You feel like you have to specialize?
Maybe a bit? But I’ve learned so much from both [music and burlesque], and I love bringing them together. I also like to throw my friends who are not necessarily performers in front of a camera next to professional performers because they’re badass and beautiful.

Is there a segment of the show that makes you the most nervous?
Probably this moment where I tell the story of this audition, which I haven’t told almost anyone. I’m going to sob on stage at some point, no doubt about it. But because that part of the story is unwritten—everything else I can work on, I can write, but that is being written for me, which is totally terrifying.

Are you having a hard time narrowing down what stories to include?
Oh definitely, but I think it’s the forks in the road, the turning points where you said, am I really gonna go down this path I may not come back from or am I gonna just skirt it? It’s about finding those moments that I think everybody has. They’re hard, but often they’re really funny. Sometimes they’re sad, but often they’re really funny, and I’ve definitely been going back and forth between laughing hysterically and crying uncontrollably. I’m excited to have everybody look at their own story in a way they haven’t before, hopefully.
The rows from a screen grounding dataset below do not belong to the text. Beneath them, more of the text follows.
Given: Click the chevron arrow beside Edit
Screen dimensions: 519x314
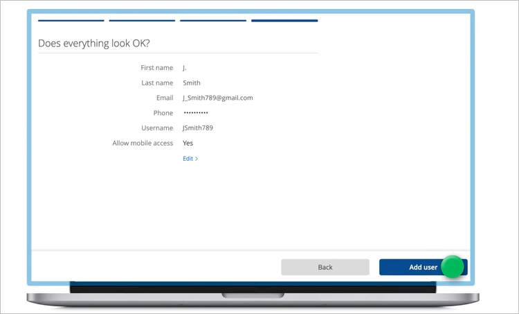Looking at the screenshot, I should (197, 159).
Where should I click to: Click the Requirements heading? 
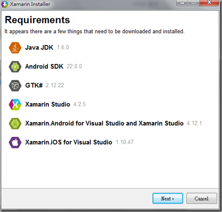[37, 20]
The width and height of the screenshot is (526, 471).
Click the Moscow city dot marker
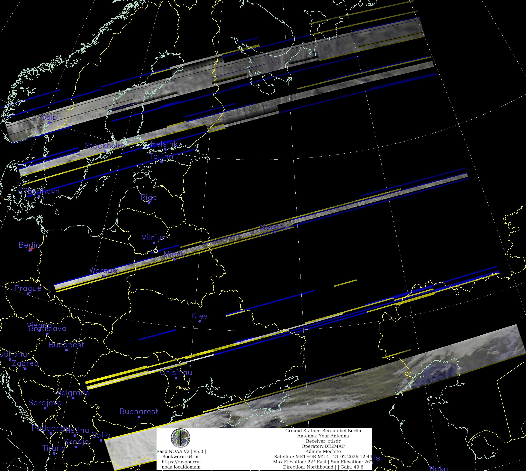click(275, 232)
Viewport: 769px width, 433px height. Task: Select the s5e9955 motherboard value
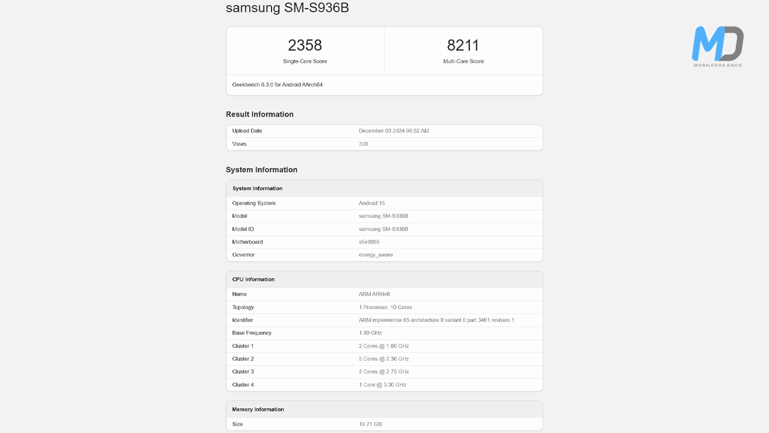point(369,242)
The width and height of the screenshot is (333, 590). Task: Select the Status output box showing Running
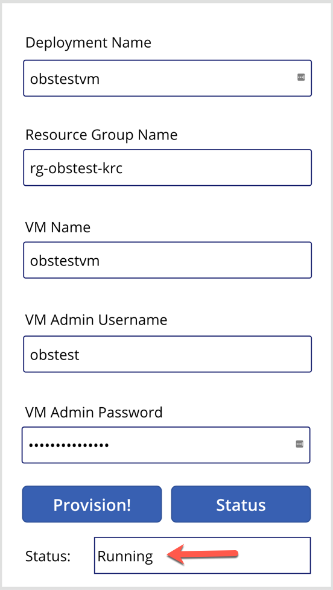[203, 556]
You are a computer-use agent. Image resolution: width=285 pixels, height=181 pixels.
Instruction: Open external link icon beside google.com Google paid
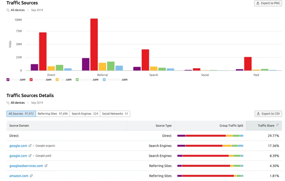point(30,156)
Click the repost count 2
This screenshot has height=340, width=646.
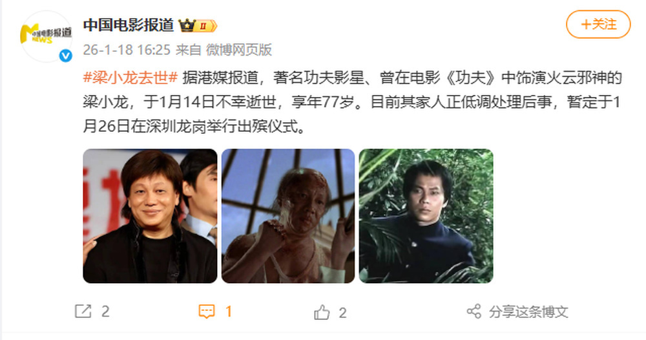(x=105, y=312)
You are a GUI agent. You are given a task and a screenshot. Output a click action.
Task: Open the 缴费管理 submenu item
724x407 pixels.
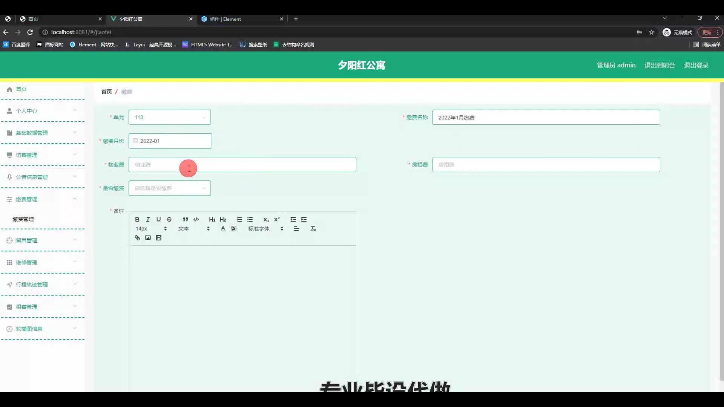[23, 219]
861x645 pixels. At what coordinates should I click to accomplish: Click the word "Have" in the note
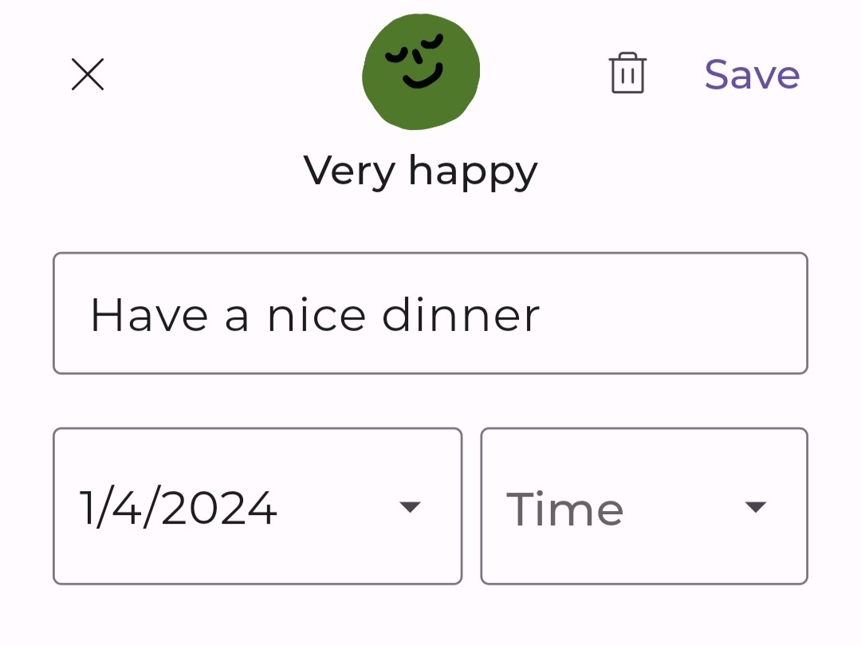point(149,314)
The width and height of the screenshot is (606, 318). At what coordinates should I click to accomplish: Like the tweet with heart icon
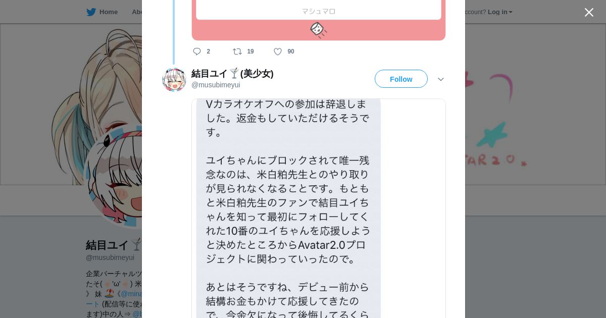coord(278,51)
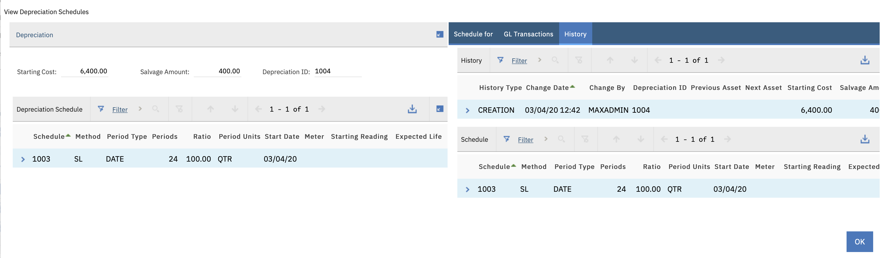
Task: Switch to the GL Transactions tab
Action: 529,34
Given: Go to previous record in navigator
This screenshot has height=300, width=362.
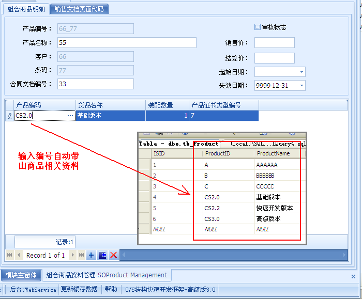Looking at the screenshot, I should (x=19, y=255).
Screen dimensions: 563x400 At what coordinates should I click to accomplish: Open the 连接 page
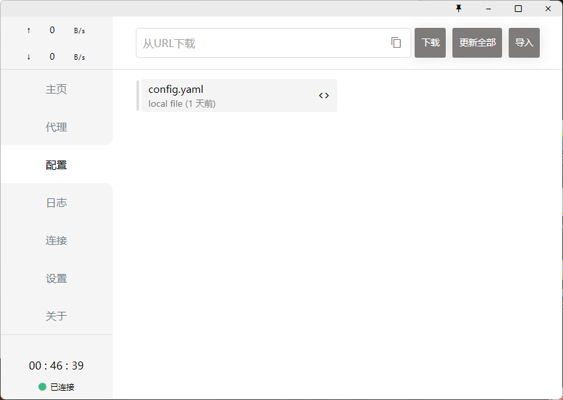[56, 241]
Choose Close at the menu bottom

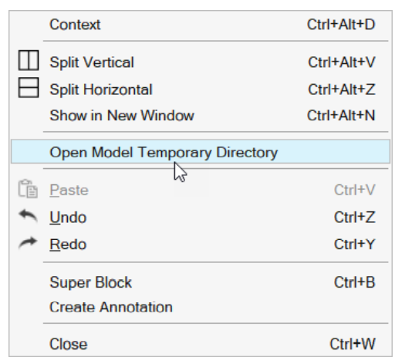point(69,344)
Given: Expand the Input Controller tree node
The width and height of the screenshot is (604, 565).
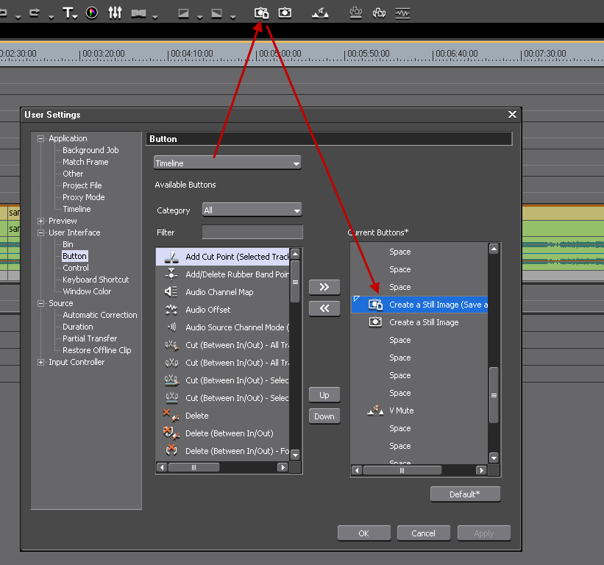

Your projects often have a huge cast of collaborators. Will that be true on this stage?
This is a little more pared down, but I will have a full live band and full video set up, and there will be….surprises [laughs]. Absolutely there will be surprises. And it’s a good lead into the next time period for me, because I have surprises coming for the next few months. There are different things I’ll be releasing…

Sneaky! You’re putting all this creative and emotional energy into this one night. Do you wish you could do more? Or is this about lightning in a bottle?
Performing at Can Can you do 10 shows a week, so I’ve done that. But then last year I did my album release at Washington Hall, that was one night and I had 30 people on stage. There’s part of you that wishes you could keep doing it, but then there’s a part that is so magical because it’s, like, a combustible moment happening. I’m gonna have to warn people, I don’t know what’s gonna happen here tonight! Nobody knows what’s gonna happen tonight! Everybody in the room will experience something we’ll never experience again, and I think that causes us to be present in a different way, which makes it particularly special.

Who in the World Are You? runs at the Triple Door for one night only on Monday, March 12.